Reader Reviews for "I Made My Boy Out of Poetry"
|Reviewed by Joan Warshauer
|I was impressed deeply. Aberjhani and I worked together and I got to know him a bit, but there is something about poetry and these deep stories that light a way to his inner soul. He is quite a person. I gave a copy to a former principal and she was enthralled. Read it, but his work is not for the prissy or faint of heart.|
|Reviewed by Nordette Adams
Oh, make me wanna holler
And throw up both my hands
Yea, it makes me wanna holler
And throw up both my hands
Crime is increasing
Trigger happy policing
Panic is spreading
God know where we're heading
Those lines are lyrics by Marvin Gaye from “Inner City Blues,” a standard now in pop culture for stating quickly how you feel about struggling to make it black and cracked upside the head from all sides in this world. It's a good song but probably too smooth to get as deep down and dirty, as wretched, ugly, and putrid as the truth of real pain and suffering.
When you read or hear recited the slave narratives, the first account stories of African slaves in America-—those tales of torture and torment, of children ripped from their mother’s arms and sold like cattle, of women raped by their master's sons then sent into the field to work minutes later—-you get closer to an understanding of indescribable suffering because you can hardly bear to listen. You wonder why didn’t the slaves go mad? Why didn’t those people just go buck wild insane, lay down and die, or cut off the heads of the slave owners while they slept in the big house and drink their blood, proving themselves to be the savages the civilized free folks claimed slaves were?

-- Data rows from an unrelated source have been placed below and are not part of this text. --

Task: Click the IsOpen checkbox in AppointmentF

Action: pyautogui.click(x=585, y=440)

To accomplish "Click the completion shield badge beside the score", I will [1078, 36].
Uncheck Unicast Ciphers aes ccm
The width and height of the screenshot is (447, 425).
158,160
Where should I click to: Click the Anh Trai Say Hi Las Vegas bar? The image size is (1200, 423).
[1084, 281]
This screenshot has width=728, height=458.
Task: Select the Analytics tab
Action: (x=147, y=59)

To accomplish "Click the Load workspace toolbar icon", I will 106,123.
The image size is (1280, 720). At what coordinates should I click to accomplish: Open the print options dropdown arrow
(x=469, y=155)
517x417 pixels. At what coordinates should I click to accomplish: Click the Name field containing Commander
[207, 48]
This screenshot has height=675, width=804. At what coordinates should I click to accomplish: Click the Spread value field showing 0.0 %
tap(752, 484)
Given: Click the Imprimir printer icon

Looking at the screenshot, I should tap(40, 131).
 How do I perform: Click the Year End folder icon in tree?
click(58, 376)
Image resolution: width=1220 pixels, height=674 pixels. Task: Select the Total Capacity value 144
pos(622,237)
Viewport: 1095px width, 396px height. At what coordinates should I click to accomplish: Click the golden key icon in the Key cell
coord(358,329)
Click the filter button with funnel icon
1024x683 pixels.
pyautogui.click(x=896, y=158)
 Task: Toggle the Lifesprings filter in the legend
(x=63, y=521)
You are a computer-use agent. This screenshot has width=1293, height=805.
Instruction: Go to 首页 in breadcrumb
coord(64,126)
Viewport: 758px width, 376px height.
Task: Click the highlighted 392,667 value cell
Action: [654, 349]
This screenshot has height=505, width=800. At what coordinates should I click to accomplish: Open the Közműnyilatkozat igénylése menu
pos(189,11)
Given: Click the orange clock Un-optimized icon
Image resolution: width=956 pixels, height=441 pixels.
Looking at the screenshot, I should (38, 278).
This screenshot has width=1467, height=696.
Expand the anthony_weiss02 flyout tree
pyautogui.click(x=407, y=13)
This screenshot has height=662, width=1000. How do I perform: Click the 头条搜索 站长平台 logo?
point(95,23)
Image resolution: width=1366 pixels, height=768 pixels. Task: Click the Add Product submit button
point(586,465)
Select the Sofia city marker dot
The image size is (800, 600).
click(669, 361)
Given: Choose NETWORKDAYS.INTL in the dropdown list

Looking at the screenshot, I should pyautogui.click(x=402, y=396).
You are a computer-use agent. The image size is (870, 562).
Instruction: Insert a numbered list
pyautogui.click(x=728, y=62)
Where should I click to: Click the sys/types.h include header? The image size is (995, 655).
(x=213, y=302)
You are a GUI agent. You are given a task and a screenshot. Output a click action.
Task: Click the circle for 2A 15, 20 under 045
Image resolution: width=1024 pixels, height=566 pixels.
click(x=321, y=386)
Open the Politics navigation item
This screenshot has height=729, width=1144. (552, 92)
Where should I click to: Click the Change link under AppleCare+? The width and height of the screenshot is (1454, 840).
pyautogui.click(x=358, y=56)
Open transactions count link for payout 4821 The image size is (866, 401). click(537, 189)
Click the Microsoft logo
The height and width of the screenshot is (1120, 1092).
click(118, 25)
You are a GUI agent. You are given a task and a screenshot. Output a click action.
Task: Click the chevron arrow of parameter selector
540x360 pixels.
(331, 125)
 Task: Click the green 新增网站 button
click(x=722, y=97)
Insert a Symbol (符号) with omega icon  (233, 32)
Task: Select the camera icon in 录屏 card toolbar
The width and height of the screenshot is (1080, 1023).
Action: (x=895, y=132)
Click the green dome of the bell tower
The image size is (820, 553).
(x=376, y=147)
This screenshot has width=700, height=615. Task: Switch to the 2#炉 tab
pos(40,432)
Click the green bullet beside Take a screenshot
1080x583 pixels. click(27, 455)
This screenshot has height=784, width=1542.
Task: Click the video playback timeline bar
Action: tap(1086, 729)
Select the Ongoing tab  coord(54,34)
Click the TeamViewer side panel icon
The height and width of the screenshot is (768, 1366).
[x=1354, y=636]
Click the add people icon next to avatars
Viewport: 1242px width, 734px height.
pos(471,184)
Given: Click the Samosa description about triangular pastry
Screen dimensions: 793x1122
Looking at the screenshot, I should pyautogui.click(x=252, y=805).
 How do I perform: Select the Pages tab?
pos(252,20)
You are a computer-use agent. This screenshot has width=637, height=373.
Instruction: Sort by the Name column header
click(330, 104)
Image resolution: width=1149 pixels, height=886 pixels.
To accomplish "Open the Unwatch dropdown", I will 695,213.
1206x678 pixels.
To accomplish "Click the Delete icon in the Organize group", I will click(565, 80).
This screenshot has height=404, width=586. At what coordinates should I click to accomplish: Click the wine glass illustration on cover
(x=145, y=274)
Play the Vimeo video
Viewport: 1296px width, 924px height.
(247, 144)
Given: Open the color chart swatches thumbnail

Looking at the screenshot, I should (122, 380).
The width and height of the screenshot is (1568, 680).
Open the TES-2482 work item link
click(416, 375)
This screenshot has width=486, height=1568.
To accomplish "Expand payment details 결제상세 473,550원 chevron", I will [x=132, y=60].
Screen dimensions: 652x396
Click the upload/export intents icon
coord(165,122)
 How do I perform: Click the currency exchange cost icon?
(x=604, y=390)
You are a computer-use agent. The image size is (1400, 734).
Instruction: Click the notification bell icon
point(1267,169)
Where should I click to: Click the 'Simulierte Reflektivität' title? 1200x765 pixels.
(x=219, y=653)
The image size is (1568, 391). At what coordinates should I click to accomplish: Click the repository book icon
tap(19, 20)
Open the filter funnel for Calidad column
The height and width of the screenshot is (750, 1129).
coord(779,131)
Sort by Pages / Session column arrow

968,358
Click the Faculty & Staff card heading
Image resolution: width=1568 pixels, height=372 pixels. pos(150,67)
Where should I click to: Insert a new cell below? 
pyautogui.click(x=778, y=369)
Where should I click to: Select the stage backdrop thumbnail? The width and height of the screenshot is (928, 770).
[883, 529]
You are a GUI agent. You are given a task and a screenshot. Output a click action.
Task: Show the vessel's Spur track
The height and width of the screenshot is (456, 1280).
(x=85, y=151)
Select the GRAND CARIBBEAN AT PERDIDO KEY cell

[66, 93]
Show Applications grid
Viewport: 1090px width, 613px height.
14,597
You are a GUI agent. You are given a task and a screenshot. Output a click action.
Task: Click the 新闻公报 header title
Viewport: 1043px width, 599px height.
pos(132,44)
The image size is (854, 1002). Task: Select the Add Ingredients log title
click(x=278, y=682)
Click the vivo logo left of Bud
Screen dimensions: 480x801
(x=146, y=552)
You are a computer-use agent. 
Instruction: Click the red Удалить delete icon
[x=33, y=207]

You wonder the same things when you hear of the atrocities families face in war torn countries. Why haven’t they all gone crazy? How can they go about their lives with any semblance of normalcy? And then again when you hear of what happens on any given day in the slums of a city with drive-by shootings, rats big as cats, and poverty stalking blocks like a cold-blooded sociopath. How do the people stand it? Why aren’t they all sitting in hallways banging their heads against walls, drooling?
Well some have gone mad, and some are the walking wounded, others the walking dead, some warriors, doctors, healers and teachers—-the glue—-some demons, and some are Aberjhani, ingenious madmen spun into the darkness of agonies and sorrows out into the wilderness of a soul searcher's journey and up, up into a glorious light of poetry, lyric prose, and laughter. They rise up stronger, dragon's breath in their bellies, with gold, fantastic jewels, and psychedelic marvels, their thigh-slapping words woven together for our enjoyment and edification. Aberjhani the writer, in his book I Made My Boy Out of Poetry, pulls from his integrated selves a bleeding hunger for love, an ache for justice, the shameless lust for erotic communion in the church of sex, rage at myriad machines of this world, and awe at its mysteries and the universe's mercies. He dives deep into the well of souls and draws from it other madmen, angels, Yoruban mystic miracles, the plain old bitchiness and beauty of blackness, the threads of humanity, and the voices of wisdom in varied shades. Reading I Made My Boy Out of Poetry, you cannot help but examine your own life, spiritual vision, and consider the human condition. It’s a book that makes you think and prompts growth, a classic that you should have on your bookshelf.
|Reviewed by M. B.
|I bought I MADE MY BOY OUT OF POETRY, read it and fell flat out in love. If you're interested in getting deep down under the skin of Aberjhani, then I passionately endorse BOY.
BOY is comprised of spectacular prose and poetry illustrating passionate visions from a man who's been there, done that and lived to tell the tale. His wordsongs capture the spirit of imagination and you find you can see what he sees, feel what he feels, know what he knows. His words speak directly to your subconscious voice.
I MADE MY BOY OUT OF POETRY is a stunning work that will be read and read again and... again. Aberjhani's work has a timeless quality and mark my words, will live on long after he's gone.